Ma dicevamo degli anni ’70? Non è una sensazione bensì una dichiarazione d’intenti che prende forma nella cover di “Rock On” di David Essex (ve lo devo dire io che è la migliore rivisitazione che troverete in giro? Mica vorrete dirmi che preferite quella dei Blondie o dei Def Leppard, su) cantata, per l’occasione, dal chitarrista degli U.S. Maple Todd Rittmann, e se non è un dream team questo non so come altro potremmo definirlo. C’è tutta un’anima kraut in questo disco e si palesa in svariate occasioni e forme, ad esempio nell’acido ascendente di “Gesceap”, che fonde un basso sferragliante a synth all’LSD, synthetismi che tornano spesso come nell’allucinante title-track, dallo strepitoso incipit happy-prog (neologismi a caso), o ancora nella devastazione elettronica di “Ox Duke” che si apre a soluzioni di morbido pop seventies (tutto torna) che starebbe comodo comodo su un film di Truffaut (vi sfido a dire il contrario) così come nella calma in bianco e nero di “Tesseract” (che invece piazzo su un polizziottesco a piacimento). Stramazzo al suolo quando parte “Hot Coffee” che pare prendere i Parliament (o gli Sly and the Family Stone) per immergerli in un disastro elettrico senza pari, e la stessa cosa accade con “Gopher Island” figlia bastarda di Devo e Zappa mentre “Yonder Blue” è un viaggio caldo e vellutato negli anni ’60 (i suoni di questo pezzo signori..i suoni..), con la voce di Georgia Hubley degli Yo La Tengo a guidarci. L’oscurità dei precedenti lavori non è scomparsa ma ha finito col diluirsi in un mare altro, e lo dimostra la conclusiva “At Odds With Logic” le cui textures chitarristiche si affacciano ad un baratro vacuo che trova sbocco nel ritmo e in una soluzione diversa dell’essere “post”, e se del jazz c’è ancora sentore è più Eric Dolphy che Ornette Coleman, chi ha orecchie per intendere intenda.

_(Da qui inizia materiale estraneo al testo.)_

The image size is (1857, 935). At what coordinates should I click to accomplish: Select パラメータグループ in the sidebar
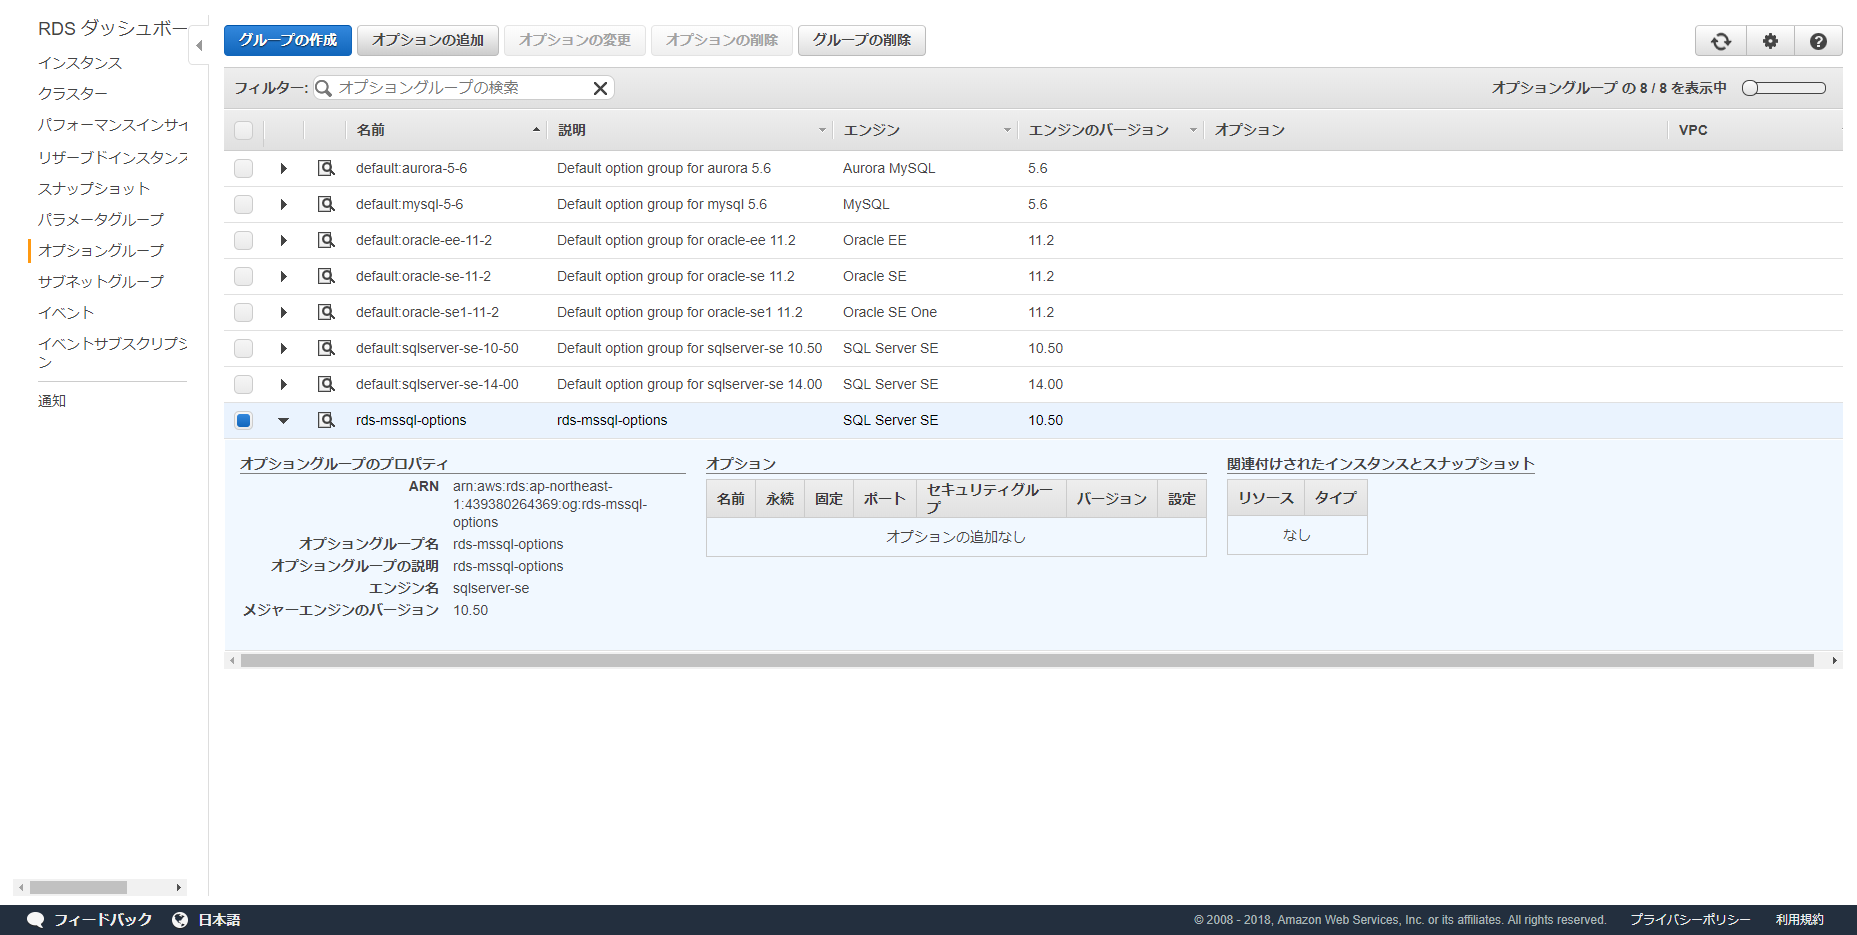pos(101,219)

Ebbene siamo alle soglie del capolavoro, e, come già accaduto con “Rave Tapes” dei Mogwai, ad un sonoro e sincero calcio in culo alle “tradizioni” di genere, all’infischiarsene di come reagirà il pubblico post aprendo più possibilità che mai verso un’idea diversa di rock, come accadde negli anni ’90. Ben venga il futuro.